Crux est mundi medicina: the cross is the medicine of the world.

The lion roars in an empty tree.

St Bonaventure and the Buddhist koan combine on Holy Saturday.


Today is a vast plain of silence: a roar of silence whose echo leads us to the empty tree of the Cross after the body of Jesus has been taken down and laid in the tomb. If like Mary Magdalene we look for the body, the physical proof of the person we once knew, we will be disappointed. We will weep the tears of emptiness. We will be stuck in the past, with a Jesus we can know no longer. But if we wait, our tears are turned to laughter, the song of emptiness reveals presence in absence, fullness in emptiness.

The further we go into the silence of emptiness we will hear where the roar begins.


Space is not a void. It is a ‘plenum’, a fullness. In spacious prayer, in which we are not filling it with desires, we get a preview of the pleroma, the plenitude of Christ. The deeper we follow, the more we see that all attempts we make to change reality serves firstly to change us and our entire view of reality.


We will see that there is only undivided wholeness in continuous flow and growth and we are inseparable from it. The illusion that we are apart from it, even as objective observers, dies on the cross.


The healing power of the Cross cannot be expressed in terms of a spiritual balance sheet. Where total freedom and grace is at work there is no debt to pay, no spreadsheet to balance. But the Cross, on which the universal neighbour, brother, teacher died, still holds us accountable when we betray our neighbour.


The UK government announced on Good Friday that refugees who in desperation risk taking small boats across the English Channel to beg for refuge will soon be shipped off to Rwanda, in the middle of Africa 6000 miles away. “When I was a stranger you invited me in..”

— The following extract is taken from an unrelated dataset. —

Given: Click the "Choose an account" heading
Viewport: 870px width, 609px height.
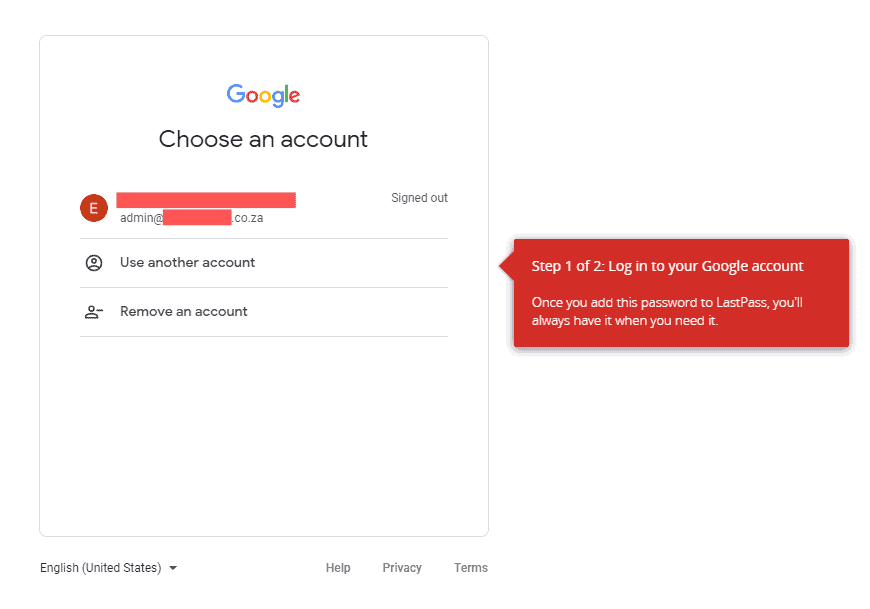Looking at the screenshot, I should click(x=263, y=139).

The silence of Holy Saturday, however, is not concerned with judgments or answers. But the mysticism of the Cross exposes our own intricate complicities in the crucifixion of the innocent.


The only power we can trust absolutely is the power of the one who humbled himself absolutely. Remember the death of Christ to enter this humility because the message of the Cross is the power of pure love arising from total selflessness. Love alone has the power to redeem and absolute love redeems absolutely.